Mr. Sapiano credits the racetrack with resolving matters quickly. And yesterday, Teresa Roncon, the spokeswoman for the Ontario Lottery and Gaming Corp., which operates the province's casinos, apologized.

She said there are signs at Mohawk's cages, where winners are paid out, explaining the photo-identification requirements, but said that since Mr. Hutton wasn't demanding cash, but rather a cheque, he should have gotten it pronto. "There was confusion at the site," she said. "It was a staff error."

But the legislation that spawned the photo-I.D. provision -- the federal government's Proceeds of Crime (Money Laundering) and Terrorist Funding Act, which makes it mandatory for banks and casinos and the like to report cash transactions of more than $10,000 -- is not always so easily resolved.

"When a man can't even collect on a bet without government-approved identification," Mr. Sapiano said yesterday, "it's a manifestation of the terrible road we're on, where we are all deemed criminals by our own government unless we can prove otherwise."

Mr. Hutton picked up his cheque on Wednesday night, when, he said, "All of a sudden, I'm the best guy in the place. Their attitude changed overnight. It's all because of Edward: He says, 'That's why I'm good; it's this big mouth I was born with.' "

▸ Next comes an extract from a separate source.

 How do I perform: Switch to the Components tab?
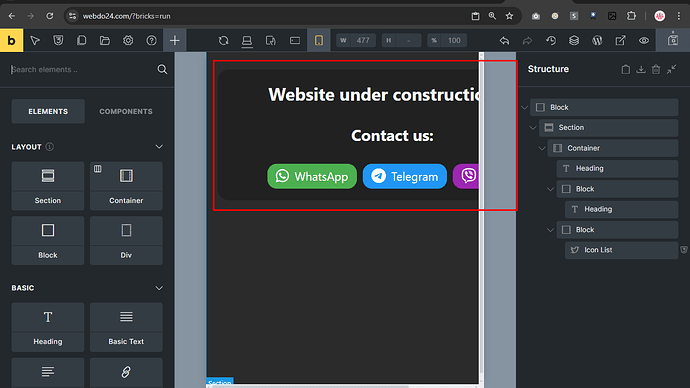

Mr. Hutton fears for the many seniors, and tourists, he sees at the various casinos and racetracks he frequents. "Some poor landed immigrant, or some 85-year-old guy who wins, you tell him he can't collect his winnings, he might die right there in his wheelchair," he said. "You shouldn't have to be government-approved to exist in this country."

He has no big plans for his windfall, and was remarkably unimpressed by it. But Mr. Hutton, with his great hazel eyes and a certain rugged charm, is not unaware that others may be more keenly interested.

"Are you married?" I asked.

"Nope," he said, adding, with another big grin, "But I might be in another week or two."